Spanos was seen by many as the foremost practitioner of back-room influence on city land use policy. He even hired Stockton’s city attorney to help him do it. But he wasn’t all that Machiavellian, said Gary Podesto, Stockton mayor from 1997-2004.

“The Spanos Company, in spite of what people say about them, never interfered in City Hall,” Podesto said. “They presented their case. But of all the developers they are one that never said, ‘Do this for me.’ That’s the honest-to-goodness truth.”

Giving seems to have been a genuine part of Spanos’s code. He paid off his father’s debt. He gave relatives generous stipends. He paid off the debt of St. Basil’s Greek Orthodox Church. He threw gala fundraisers for a boys’ home, helped Dameron Hospital and funded football at University of the Pacific, as well as the construction of several campus buildings. In later life, he expanded his giving to the arts.
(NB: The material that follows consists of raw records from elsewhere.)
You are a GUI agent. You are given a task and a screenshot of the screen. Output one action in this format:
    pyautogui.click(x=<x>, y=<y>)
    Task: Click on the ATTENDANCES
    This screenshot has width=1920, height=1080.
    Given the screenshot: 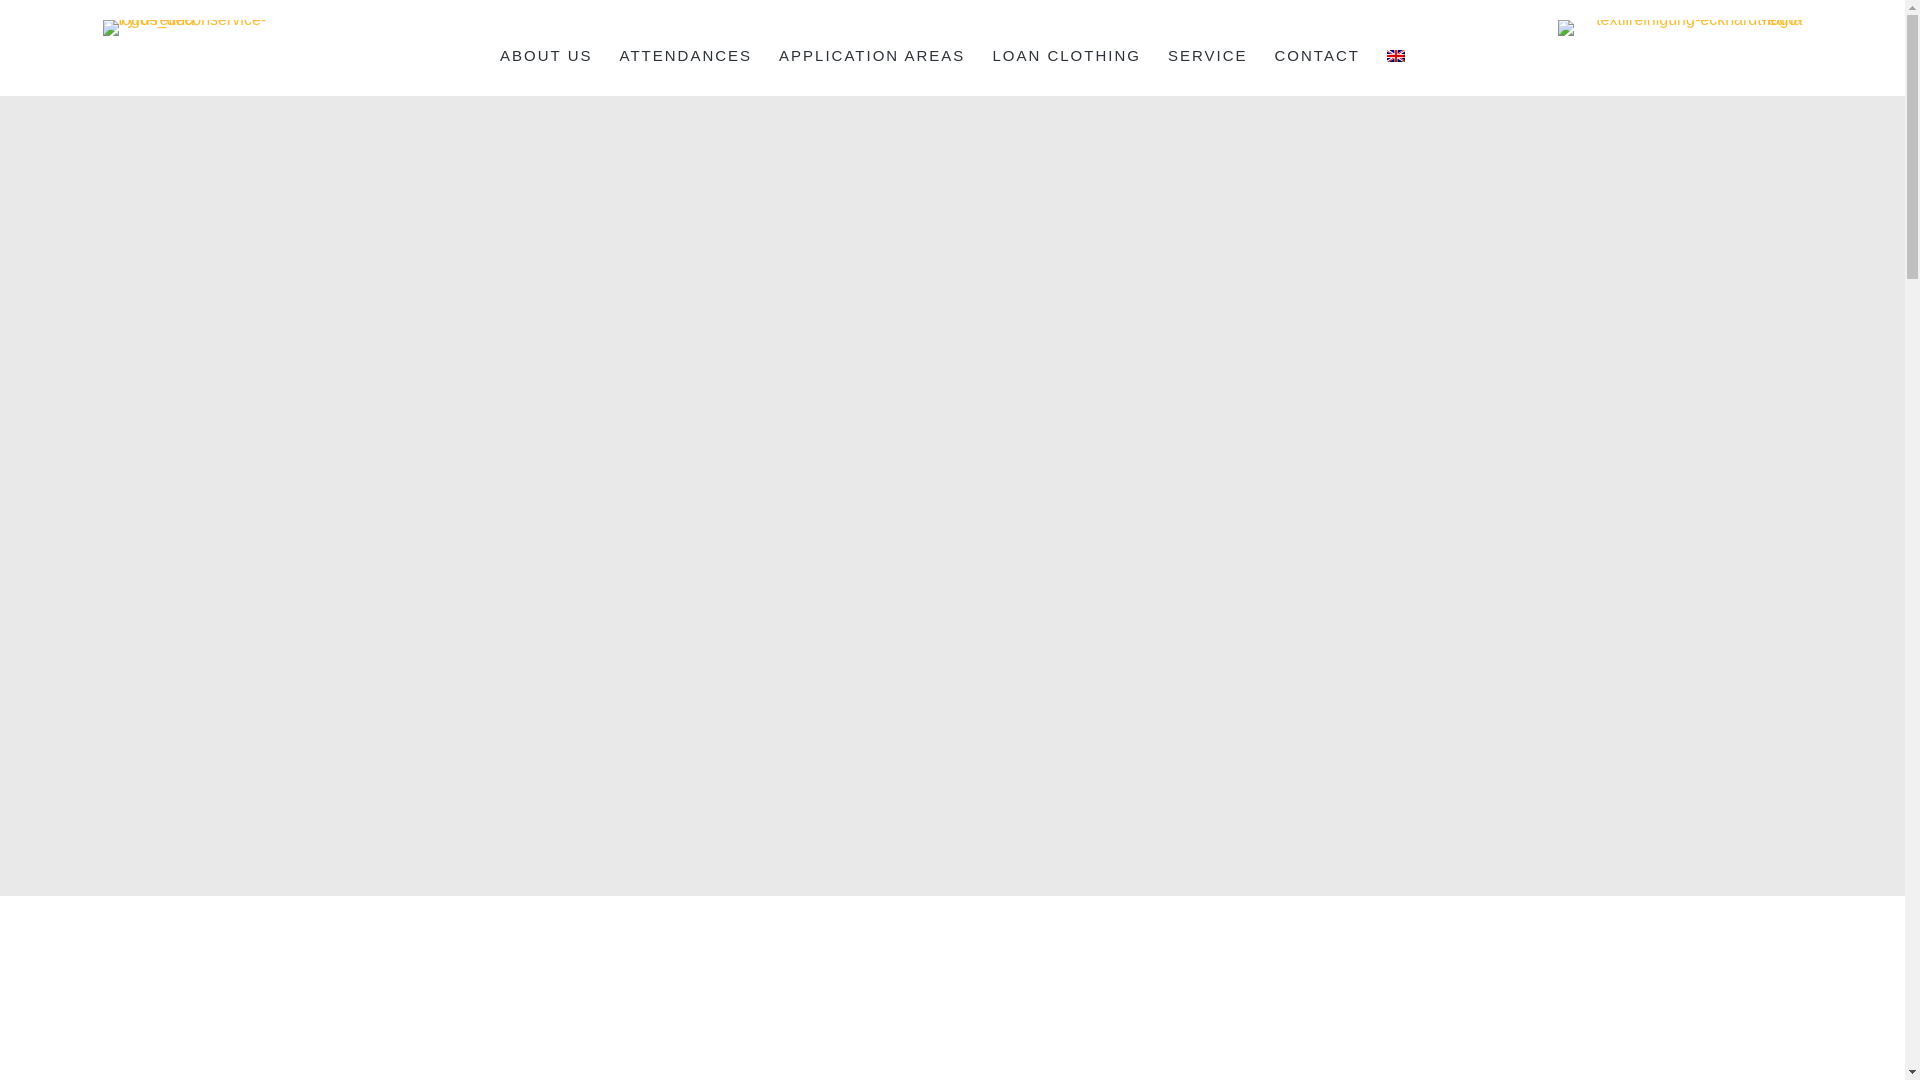 What is the action you would take?
    pyautogui.click(x=686, y=54)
Buying the Chargers was a lifelong dream. In a burst of hubris, he promised San Diego a Super Bowl within five years. It took him years to admit his business skills didn’t transfer well to sports.

Spanos finally relinquished control and, against his business instincts, started writing bigger checks. In the 1994-95 season, the Chargers went all the way to the Super Bowl. They didn’t win. But San Diegans loved it.

Stockton sometimes seems cursed with a low glass ceiling that keeps people down. Spanos, who started as humbly as anyone, smashed through that glass ceiling in a private jet. He never stopped flying. And when he landed, he landed in Stockton.

Wrote Spanos: “Living in Stockton makes me remember who I am and where I came from.”